Law can be a double-edged sword: although it may serve to reinforce prevailing social and economic relations, it can also be a powerful tool of those seeking to resist, challenge, and transform those relations. At the local, national, and global levels, states, elites, and citizens increasingly turn to law as an important tool for bargaining, enshrining, and challenging norms, policies, and their implementation. By its nature, law is a device that provides a particular language, structure, and formality for naming and ordering things, and this characteristic gives it the potential to become a force independent of the initial powers and intentions behind it, even beyond the existence of independent and effective legal institutions. Law is thus simultaneously a product of social and power relations and a tool for challenging and reshaping those relations.
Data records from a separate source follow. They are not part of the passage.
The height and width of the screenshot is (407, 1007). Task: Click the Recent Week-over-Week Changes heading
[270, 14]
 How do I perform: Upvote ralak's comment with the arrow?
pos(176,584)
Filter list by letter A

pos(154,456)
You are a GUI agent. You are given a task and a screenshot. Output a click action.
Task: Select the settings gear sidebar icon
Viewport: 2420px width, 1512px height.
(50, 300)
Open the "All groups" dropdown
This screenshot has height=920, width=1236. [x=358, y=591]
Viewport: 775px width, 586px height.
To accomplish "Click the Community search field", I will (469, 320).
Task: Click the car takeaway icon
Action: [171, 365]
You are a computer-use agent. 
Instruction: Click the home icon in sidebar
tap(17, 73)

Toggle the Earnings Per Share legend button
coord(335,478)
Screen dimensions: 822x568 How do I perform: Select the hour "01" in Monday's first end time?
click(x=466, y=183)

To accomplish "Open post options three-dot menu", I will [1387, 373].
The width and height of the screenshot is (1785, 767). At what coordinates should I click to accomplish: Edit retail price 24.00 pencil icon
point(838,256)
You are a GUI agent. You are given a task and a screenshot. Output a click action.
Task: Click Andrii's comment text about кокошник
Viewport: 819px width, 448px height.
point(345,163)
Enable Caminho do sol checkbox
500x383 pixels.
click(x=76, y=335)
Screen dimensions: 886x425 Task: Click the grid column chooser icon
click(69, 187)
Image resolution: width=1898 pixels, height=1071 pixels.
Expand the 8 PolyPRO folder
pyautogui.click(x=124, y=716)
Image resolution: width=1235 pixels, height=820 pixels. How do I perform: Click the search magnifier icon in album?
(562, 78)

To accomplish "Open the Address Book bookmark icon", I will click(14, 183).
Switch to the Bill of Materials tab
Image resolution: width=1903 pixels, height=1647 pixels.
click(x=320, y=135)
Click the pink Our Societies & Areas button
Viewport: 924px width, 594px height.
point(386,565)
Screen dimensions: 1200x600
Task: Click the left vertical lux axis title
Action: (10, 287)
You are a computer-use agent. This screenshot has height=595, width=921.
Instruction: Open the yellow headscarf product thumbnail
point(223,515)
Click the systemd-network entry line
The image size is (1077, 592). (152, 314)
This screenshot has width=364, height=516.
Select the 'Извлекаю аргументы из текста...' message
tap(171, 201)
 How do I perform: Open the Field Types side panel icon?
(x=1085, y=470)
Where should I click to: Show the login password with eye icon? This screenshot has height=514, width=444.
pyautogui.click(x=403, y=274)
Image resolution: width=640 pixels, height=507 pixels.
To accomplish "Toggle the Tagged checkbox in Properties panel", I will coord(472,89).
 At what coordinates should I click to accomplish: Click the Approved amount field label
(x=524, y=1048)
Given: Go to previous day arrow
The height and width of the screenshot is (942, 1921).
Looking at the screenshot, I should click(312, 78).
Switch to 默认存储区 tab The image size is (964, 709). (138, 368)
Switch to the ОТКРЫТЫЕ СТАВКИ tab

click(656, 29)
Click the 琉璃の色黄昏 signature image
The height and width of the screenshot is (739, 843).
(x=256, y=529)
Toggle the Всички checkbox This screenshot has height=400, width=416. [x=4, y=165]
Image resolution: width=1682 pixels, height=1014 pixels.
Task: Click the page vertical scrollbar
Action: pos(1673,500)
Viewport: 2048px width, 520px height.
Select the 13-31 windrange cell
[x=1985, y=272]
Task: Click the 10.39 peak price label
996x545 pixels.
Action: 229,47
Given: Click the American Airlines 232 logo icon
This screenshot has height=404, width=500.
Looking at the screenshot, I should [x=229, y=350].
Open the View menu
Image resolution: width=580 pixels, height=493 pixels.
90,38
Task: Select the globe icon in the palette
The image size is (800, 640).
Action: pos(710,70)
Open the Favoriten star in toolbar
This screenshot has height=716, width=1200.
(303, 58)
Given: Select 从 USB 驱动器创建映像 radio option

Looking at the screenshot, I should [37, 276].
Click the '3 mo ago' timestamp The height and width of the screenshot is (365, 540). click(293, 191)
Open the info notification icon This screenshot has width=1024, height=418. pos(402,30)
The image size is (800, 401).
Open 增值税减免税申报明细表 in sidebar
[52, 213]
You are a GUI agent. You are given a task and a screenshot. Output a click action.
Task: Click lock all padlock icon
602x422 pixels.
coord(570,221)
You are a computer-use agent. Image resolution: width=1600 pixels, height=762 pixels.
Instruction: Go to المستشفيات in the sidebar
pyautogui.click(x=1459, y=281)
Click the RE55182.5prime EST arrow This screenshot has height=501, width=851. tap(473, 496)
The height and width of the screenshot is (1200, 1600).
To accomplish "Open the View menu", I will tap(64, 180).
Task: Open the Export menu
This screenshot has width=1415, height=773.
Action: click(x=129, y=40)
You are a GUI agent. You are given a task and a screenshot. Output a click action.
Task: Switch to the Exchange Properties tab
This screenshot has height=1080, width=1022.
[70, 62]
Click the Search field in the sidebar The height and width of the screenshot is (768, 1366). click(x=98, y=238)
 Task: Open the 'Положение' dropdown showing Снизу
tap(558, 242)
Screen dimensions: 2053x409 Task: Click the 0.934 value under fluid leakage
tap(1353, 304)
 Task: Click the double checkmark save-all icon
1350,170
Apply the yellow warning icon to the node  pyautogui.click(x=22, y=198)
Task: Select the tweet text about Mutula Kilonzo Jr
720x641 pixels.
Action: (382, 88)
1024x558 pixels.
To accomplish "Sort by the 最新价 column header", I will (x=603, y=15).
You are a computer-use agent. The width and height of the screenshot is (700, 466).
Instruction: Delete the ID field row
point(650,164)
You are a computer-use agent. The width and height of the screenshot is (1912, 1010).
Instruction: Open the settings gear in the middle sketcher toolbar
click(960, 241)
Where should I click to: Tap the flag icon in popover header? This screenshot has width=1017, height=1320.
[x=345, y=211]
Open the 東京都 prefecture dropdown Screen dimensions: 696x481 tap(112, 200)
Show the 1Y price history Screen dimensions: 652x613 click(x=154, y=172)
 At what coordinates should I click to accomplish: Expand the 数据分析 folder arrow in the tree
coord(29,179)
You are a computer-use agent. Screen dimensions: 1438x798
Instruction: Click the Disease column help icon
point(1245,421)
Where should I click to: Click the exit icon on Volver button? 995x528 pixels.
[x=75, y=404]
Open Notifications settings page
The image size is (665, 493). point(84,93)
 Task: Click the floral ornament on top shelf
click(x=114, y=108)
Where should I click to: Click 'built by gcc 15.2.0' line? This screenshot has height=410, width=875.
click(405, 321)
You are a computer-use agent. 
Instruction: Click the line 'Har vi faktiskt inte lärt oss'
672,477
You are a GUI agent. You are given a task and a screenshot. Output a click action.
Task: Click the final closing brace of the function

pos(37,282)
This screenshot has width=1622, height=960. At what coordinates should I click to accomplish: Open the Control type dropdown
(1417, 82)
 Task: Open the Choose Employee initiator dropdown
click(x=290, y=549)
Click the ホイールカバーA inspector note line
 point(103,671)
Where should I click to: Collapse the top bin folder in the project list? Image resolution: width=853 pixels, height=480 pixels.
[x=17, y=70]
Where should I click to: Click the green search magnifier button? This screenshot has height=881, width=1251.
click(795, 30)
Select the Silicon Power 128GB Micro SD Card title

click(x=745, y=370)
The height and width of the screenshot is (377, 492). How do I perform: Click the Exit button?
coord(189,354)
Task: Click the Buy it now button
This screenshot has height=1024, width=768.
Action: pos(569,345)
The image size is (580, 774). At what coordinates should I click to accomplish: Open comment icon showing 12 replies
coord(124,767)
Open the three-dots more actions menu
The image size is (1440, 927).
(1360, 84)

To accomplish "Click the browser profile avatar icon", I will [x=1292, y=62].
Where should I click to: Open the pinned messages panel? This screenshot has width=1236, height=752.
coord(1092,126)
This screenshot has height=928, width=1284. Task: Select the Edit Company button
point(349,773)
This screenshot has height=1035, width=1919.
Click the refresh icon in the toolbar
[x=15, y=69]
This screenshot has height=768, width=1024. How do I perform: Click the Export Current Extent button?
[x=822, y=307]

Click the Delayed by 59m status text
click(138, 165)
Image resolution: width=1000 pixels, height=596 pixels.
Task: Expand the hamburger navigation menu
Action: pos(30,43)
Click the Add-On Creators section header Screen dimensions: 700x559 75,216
Here , at iPleaders, a pioneer in online legal education having students in over 20 countries and track record of delivering legal and compliance learning solutions to companies like Samsung, Microsoft and BCG, offers cutting edge online courses focused on practical aspects of law and business. On completion physical copies of certificates are awarded.

One of our popular courses will guide you How to file an FIR when you witness a crime, where to file an FIR, how to file a complaint or lodge a general diary, pointers for drafting effective FIRs, that is, FIRs which police is likely to register and taken action on, and which enable criminal trial to be effective. You will also learn what can be done if the police refuse to register the FIR. So, hurry up! Currently huge admission is going on. To enrol, please click HERE

Another most popular course of ours teaches you how to use the Right to Information Act to secure information, identifying the correct public authority and public information officer, how to prepare and file a proper RTI application, what to do in the event the public information officer refuses to accept RTI application and how to file appeals and complaints.Currently huge admission is going on for this course. To enrol, please click HERE

You can pursue these courses from anywhere in the world. Though focus is on Indian law and practices, these courses are globally relevant and attract a large number of international professionals. Our courses are pursued by CEOs, Managers, Entrepreneurs, Accountants, General Counsels, Corporate Lawyers, Civil and Criminal Litigators, Government Officials and Students from all disciplines.

Our alumni include Bureaucrats, Directors of PSUs and listed companies, Presidents of Banks, Lawyers from reputed firms, and General Counsels of Airlines, major finance groups and big tech companies.

Everything is judged by its appearance; what are unseen counts for nothing. Never let yourself get lost in the crowd, then, or buried in oblivion. Stand out. Be conspicuous, at all cost. Make yourself a magnet of attention by appearing larger, more colourful, and more knowledgeable, than the bland and timid masses.

Burning more brightly than those around you is a skill that no one is born with. You have to learn to attract attention. It’s your responsibility to attach your name and reputation to a quality, an image, which sets you apart from other people. This image can be something like a characteristic style of dress, or a personality or knowledge that amuses people and gets talked about.

So, let’s come and join us for a better and a bigger picture!

The post I want equal rights and justice! appeared first on iPleaders.